* WHAT THE TASK REQUIRES:
All of the records that follow need to be copied word for word, without the pictures.

Stored records:
▼▼▼
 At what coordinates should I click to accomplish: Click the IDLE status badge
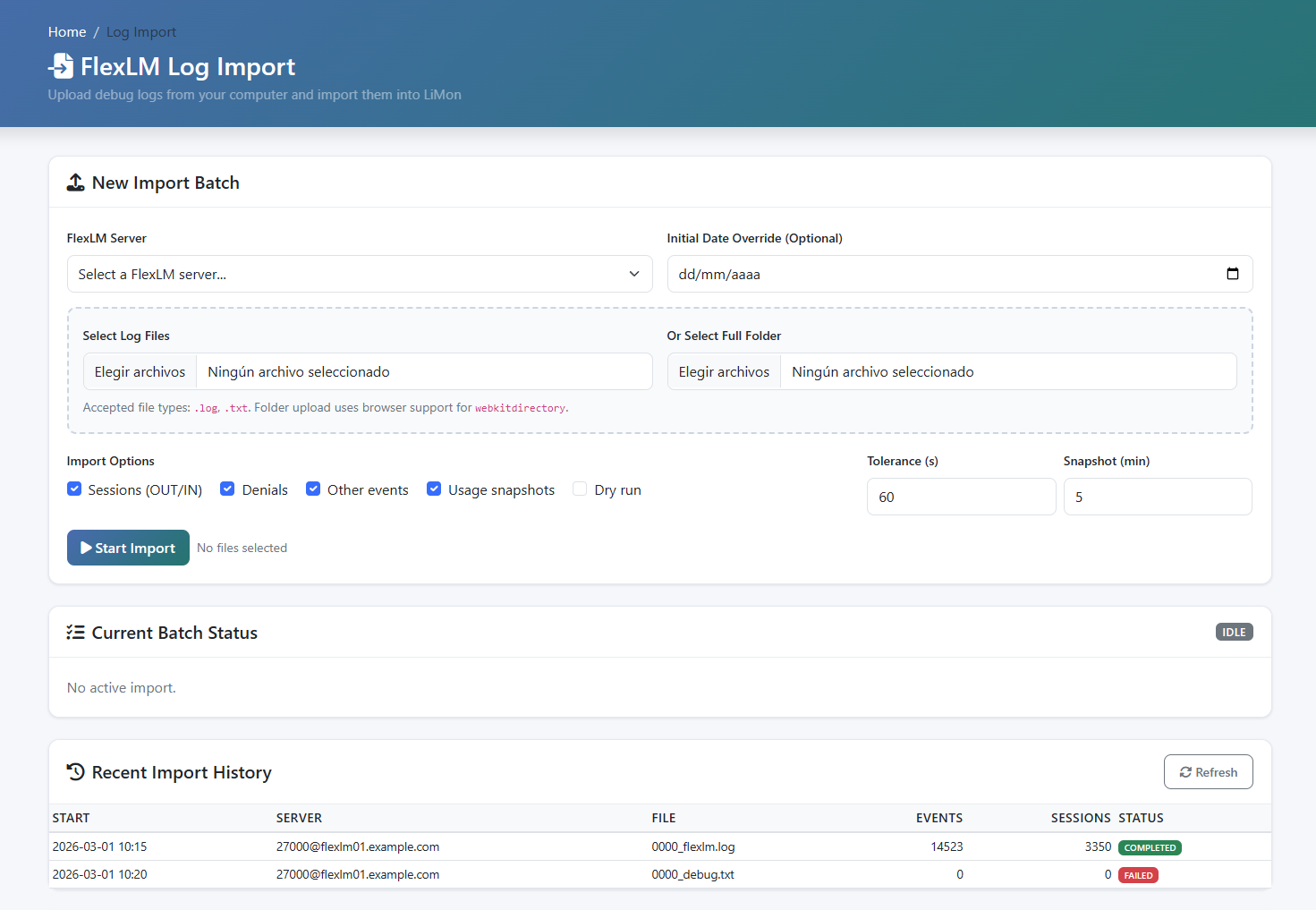(x=1234, y=632)
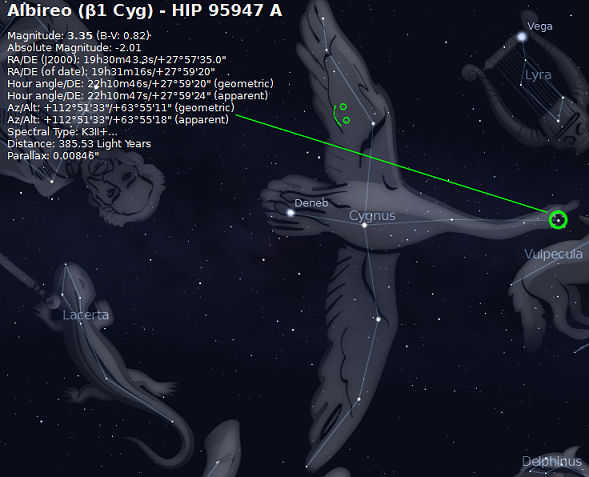Click the Vega star label

(x=540, y=26)
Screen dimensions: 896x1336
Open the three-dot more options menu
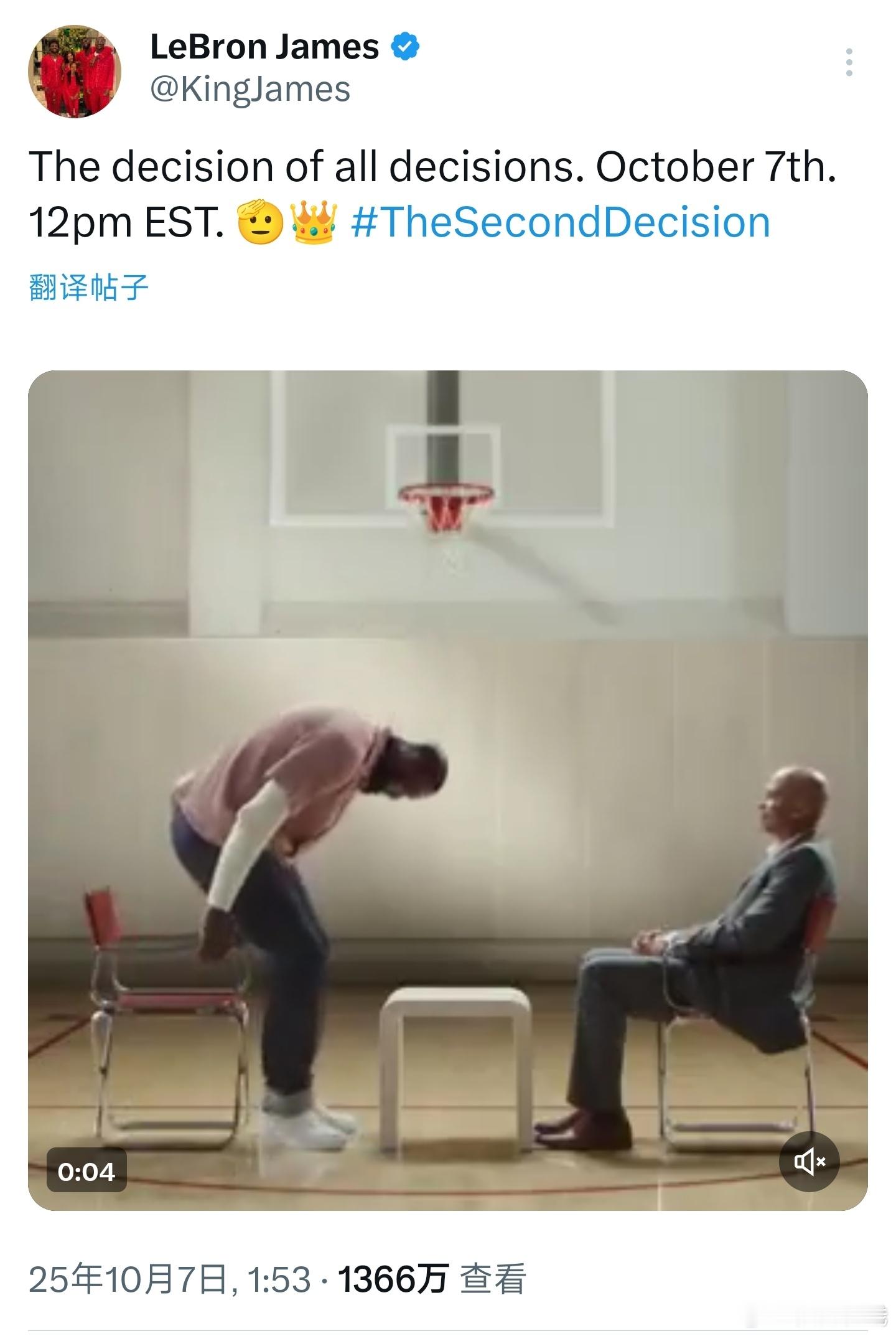tap(849, 62)
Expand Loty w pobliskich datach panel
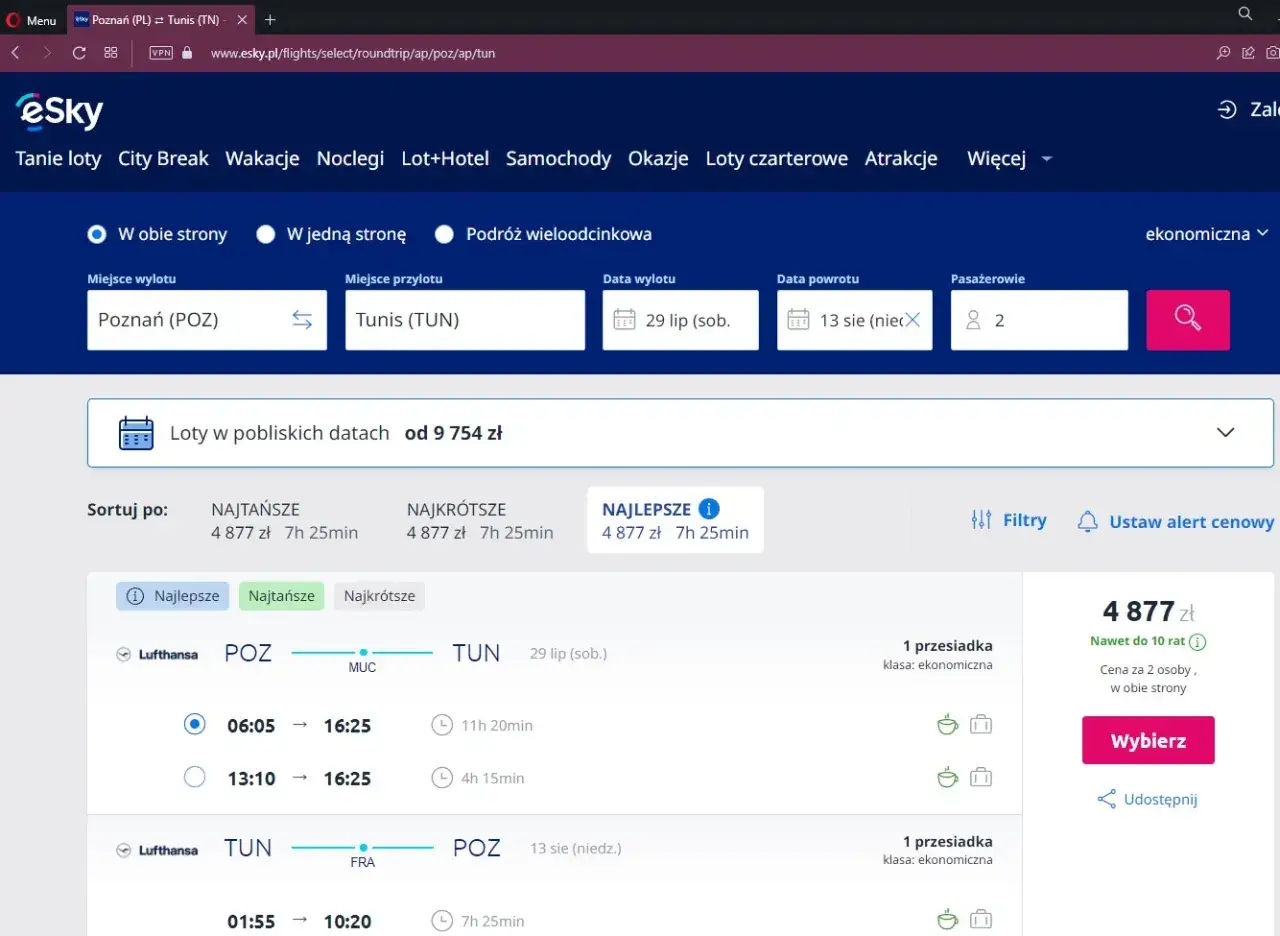 [x=1225, y=433]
▲▲▲
* RESULT FOR THIS TASK:
 At what coordinates should I click to accomplish: Click the IDLE status badge
(x=1234, y=632)
Click the Vega star label

(x=540, y=26)
Screen dimensions: 896x1336
Open the three-dot more options menu
tap(849, 62)
Expand Loty w pobliskich datach panel
 [x=1225, y=433]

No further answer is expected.